Récemment, vous avez dit être fière de votre mère.

Parce qu’elle a eu le courage de tout révéler publiquement et de faire bouger les choses, dans l’espoir de réaliser un changement sociétal. Elle a pris position contre ses violeurs, on ne peut que lui en être reconnaissant.

Avez-vous été surprise par son courage, sa force et sa dignité?

Non, je l’ai toujours connue ainsi. Comme quelqu’un qui ne renonce jamais et ne montre jamais de faiblesse. Elle aurait trouvé insupportable de devoir se tenir là en victime humiliée.

Dans votre livre, vous la comparez à une fière reine médiévale au milieu des ruines.

Nous sommes très différentes, ma mère et moi. En partie parce que j’appartiens à une autre génération. Mais ce qu’elle a fait est remarquable.

Avez-vous déjà pu prendre un peu de recul par rapport au procès?

Je suis partie avec mon mari, mon fils et des amis dans notre maison de vacances sur la côte atlantique. Cela m’a fait du bien.

Même là, dans votre lit, votre mère a été violée à plusieurs reprises par un homme que votre père avait laissé entrer. Il existe des images de cela.

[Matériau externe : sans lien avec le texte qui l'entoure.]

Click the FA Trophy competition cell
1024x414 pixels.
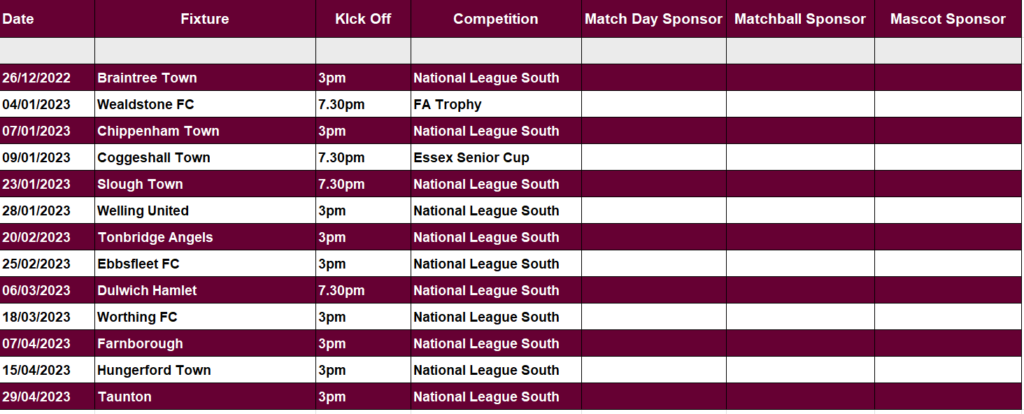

Il ne nous a jamais épargnées. Mais la vie continue. Avec M’endors pas, nous avons fait de la question des abus facilités par la soumission chimique un sujet politique. Ce n’est pas rien. Nous en avons parlé avec deux Premiers ministres, et nous discutons maintenant avec un troisième. Il reste encore un long chemin à parcourir, mais nous progressons.

(Der Spiegel)

Le procès Pelicot

2020
La police découvre chez Dominique Pelicot des enregistrements de drogages et de viols de sa femme Gisèle.
2021
Premières arrestations d’autres hommes, probablement impliqués dans les viols.
2 septembre 2024
Début du procès à Avignon. Il se tient publiquement, à la demande de Gisèle Pelicot. Des milliers de femmes descendent dans la rue.
19 décembre 2024
Dominique Pelicot reconnaît sa culpabilité et est condamné à 20 ans de prison. Neuf autres accusés reçoivent des peines de plus de dix ans.